*** Opening Records shown ***
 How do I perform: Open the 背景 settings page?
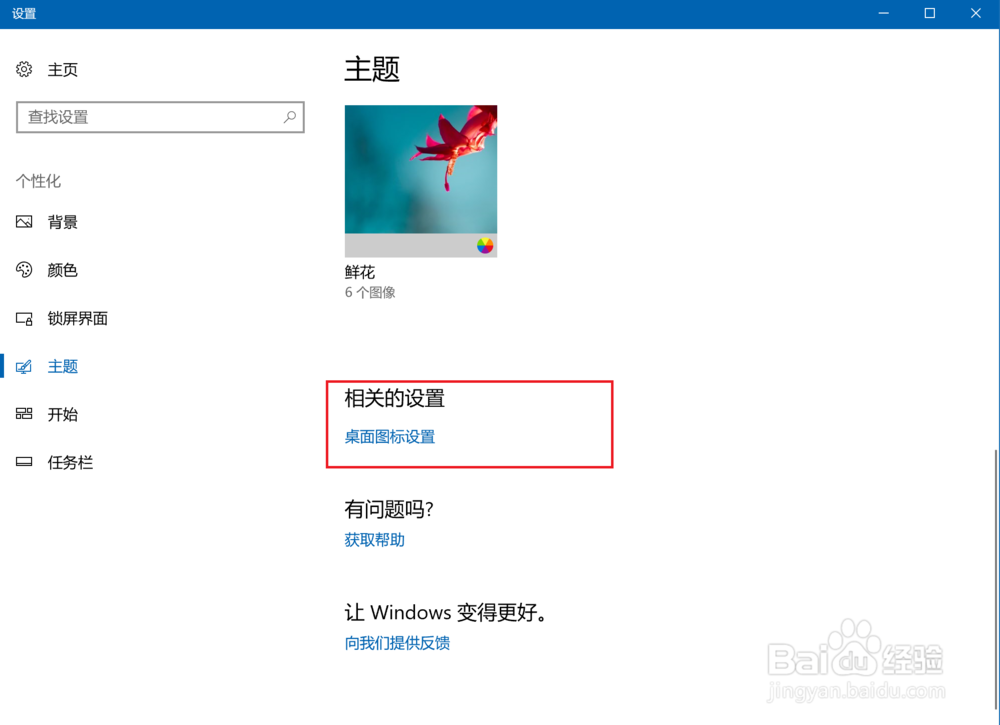tap(62, 222)
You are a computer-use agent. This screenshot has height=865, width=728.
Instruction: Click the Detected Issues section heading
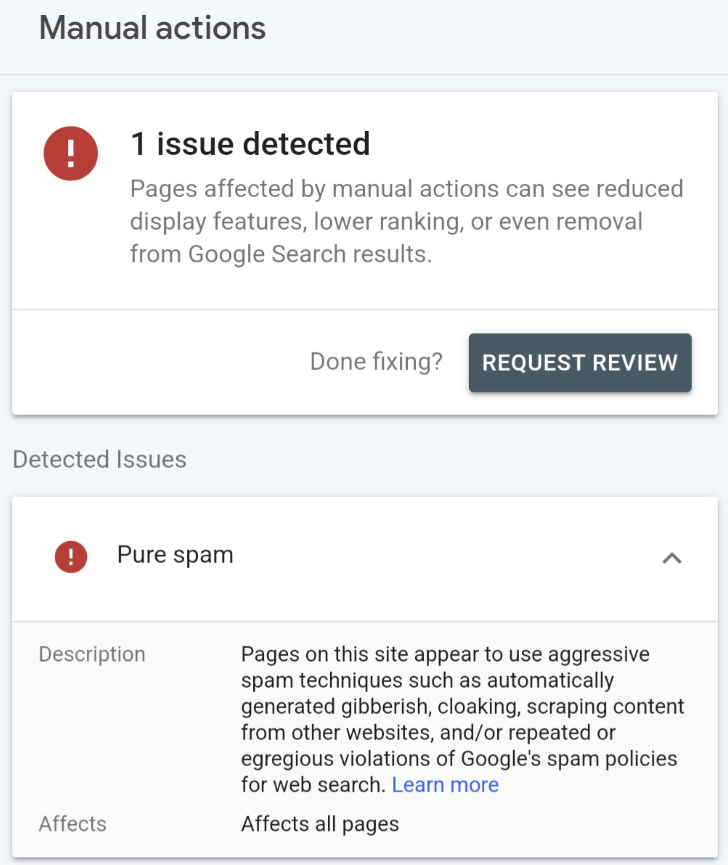(x=99, y=460)
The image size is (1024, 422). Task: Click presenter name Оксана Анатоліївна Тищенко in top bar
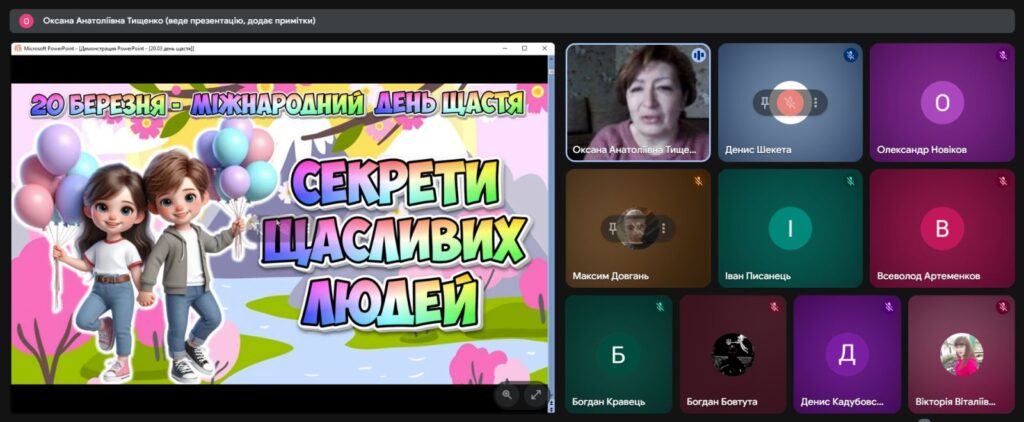point(180,20)
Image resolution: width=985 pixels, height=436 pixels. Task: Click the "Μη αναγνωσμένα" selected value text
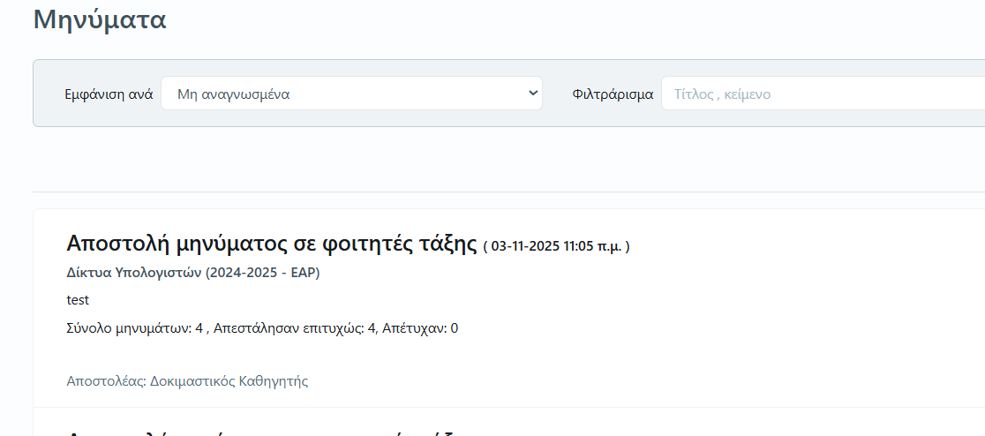tap(233, 94)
*** Closing Records shown ***
— Exercise —
Without the pictures, copy out all the records above exactly.

— Solution —
 How do I perform: Open the 背景 settings page?
tap(62, 222)
You are a computer-use agent. This screenshot has height=865, width=728.
Instruction: Click the Detected Issues section heading
(x=99, y=460)
The image size is (1024, 422). Task: Click presenter name Оксана Анатоліївна Тищенко in top bar
point(180,20)
Image resolution: width=985 pixels, height=436 pixels. Task: Click the "Μη αναγνωσμένα" selected value text
tap(233, 94)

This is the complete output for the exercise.